De mémoire de ToutEduc, aucun appel à la grève n’a eu l’ampleur de celui du 18 octobre pour les lycées professionnels, hors celui du 13 janvier contre Jean-Michel Blanquer et qui rassemblait tout le système scolaire. C’est sans doute ce jour-là que le président a décidé que son ministre de l’Education nationale, pourtant si longtemps objet de toutes les attentions élyséennes, ne serait pas reconduit. Aujourd’hui, tous les syndicats du public et la quasi totalité des syndicats du privé sous contrat appellent à la grève contre la réforme de l’enseignement professionnel, voulue et pilotée par le président, sans autre fusible que Carole Grandjean.

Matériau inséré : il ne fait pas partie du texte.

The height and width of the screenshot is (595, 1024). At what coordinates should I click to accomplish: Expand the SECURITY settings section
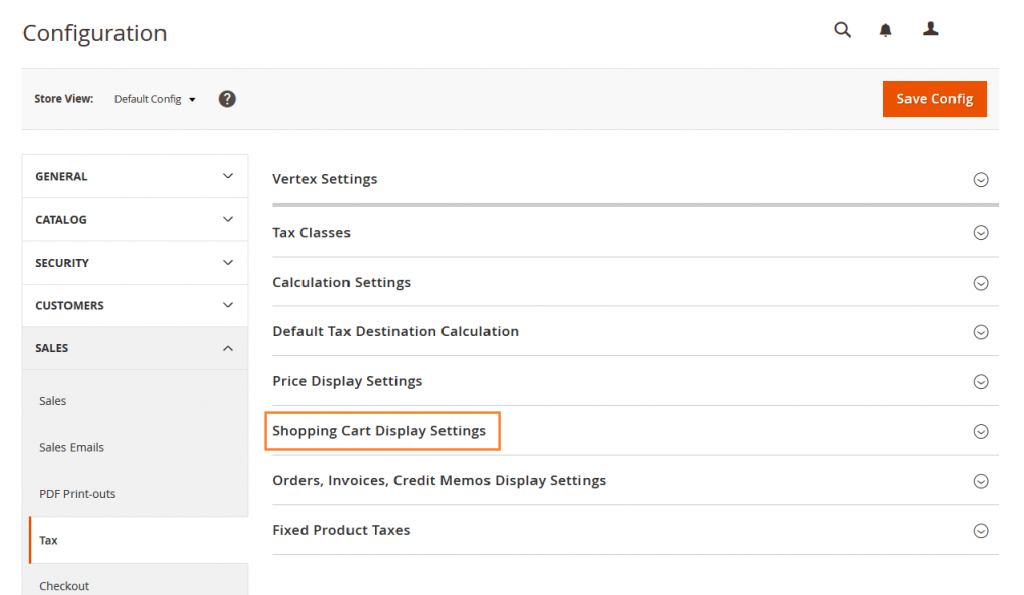(134, 262)
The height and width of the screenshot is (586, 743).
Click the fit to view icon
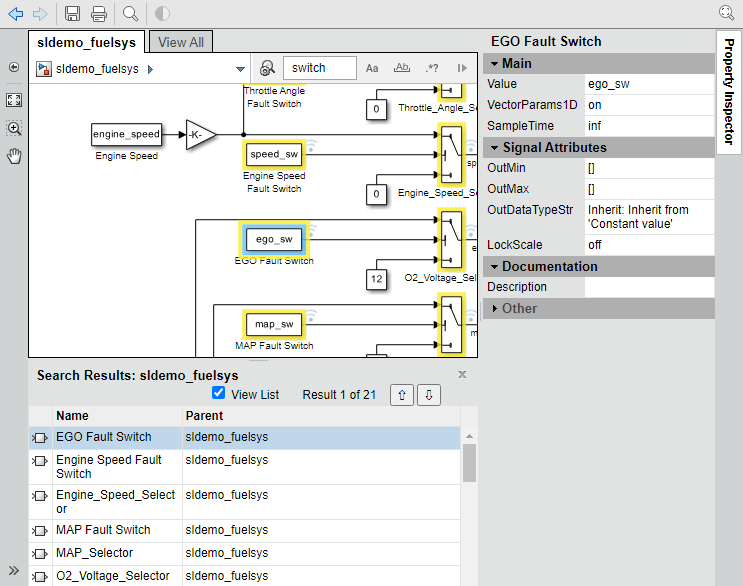coord(14,100)
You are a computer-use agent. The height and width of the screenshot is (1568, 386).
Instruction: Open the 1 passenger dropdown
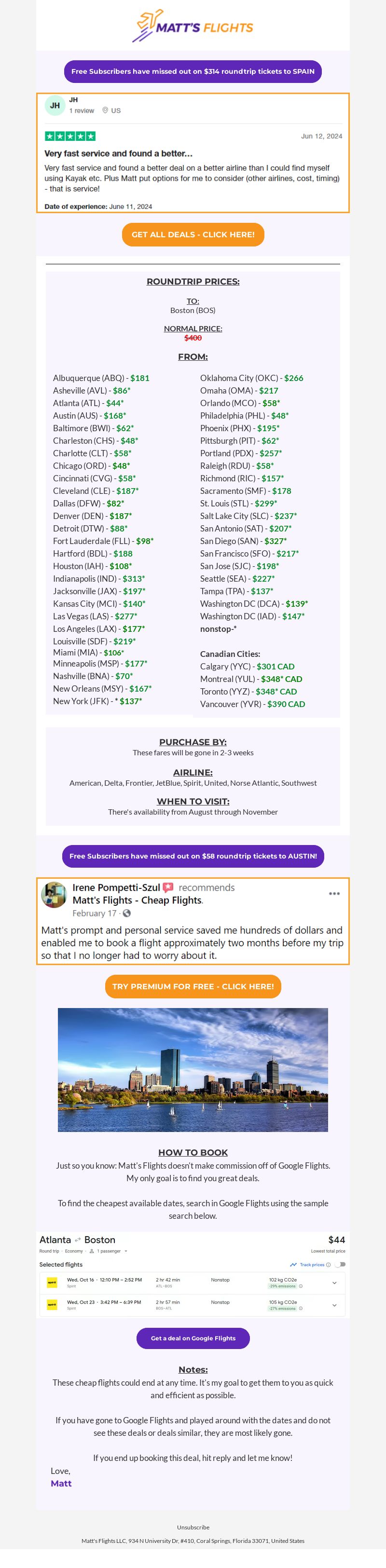pos(109,1251)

« Les enseignants s’opposent systématiquement à toutes les réformes », font valoir les politiques lorsque leurs projets sont contestés.Mais les enseignants sont comme les policiers, les notaires, les pharmaciens ou tout autre corps professionnel, inquiets lorsque leur vie quotidienne va être bousculée sans qu’ils l’aient choisi, surtout sans qu’ils n’en comprennent ni les modalités ni les raisons. Pour l’heure, un seul élément de cette réforme systémique est connu, l’augmentation du temps passé en entreprise. Et encore, est-ce bien de 50 % ? dès la seconde ou la 1ère année de CAP ? Mais rien sur les entreprises. Ont-elles les moyens, et l’envie, d’accueillir tous ces stagiaires supplémentaires ? Rien sur sur les enseignements. Lesquels seront impactés ? Rien sur les enseignants. Certains devront-ils se reconvertir ? Qui pourrait rester serein devant tant d’interrogations ?
Cette réforme est fondée sur une idée, le temps passé en entreprise est gage de meilleure insertion professionnelle. Effectivement, les apprentis trouvent plus facilement un emploi, une fois leur diplôme obtenu, que les lycéens, mais ils ont été sélectionnés sur le marché du travail avant leur entrée en apprentissage. D’autre part, les statistiques leur sont favorables à 6 mois ou même à 7 ans, mais sur le long terme, il semble bien que les anciens lycéens soient mieux armés pour s’adapter aux évolutions technologiques. Enfin, l’ensemble des personnels de l’Education nationale, au-delà des PLP, entend un discours sous-jacent, l’Entreprise serait davantage formatrice que l’Ecole. En admettant que ce soit avéré pour les gestes professionnels, ce qui est loin d’être le cas, est-ce à l’entreprise de veiller à l’acquisition du socle commun, d’une culture citoyenne émancipatrice ? Bien sûr, les lycées et leurs enseignements généraux comme professionnels ne vont pas disparaître tandis que les CFA continueront de préparer les apprentis à passer CAP et bac pro avec leurs épreuves de français, de maths, d’histoire-géo… Mais le germe de la suspicion est là, le président de la République défend-il une école creuset de la République ? Déjà, la réforme du lycée d’enseignement général a fait la part belle aux enseignements de spécialité aux dépens du tronc commun, à ce qui distingue aux dépens de ce qui réunit.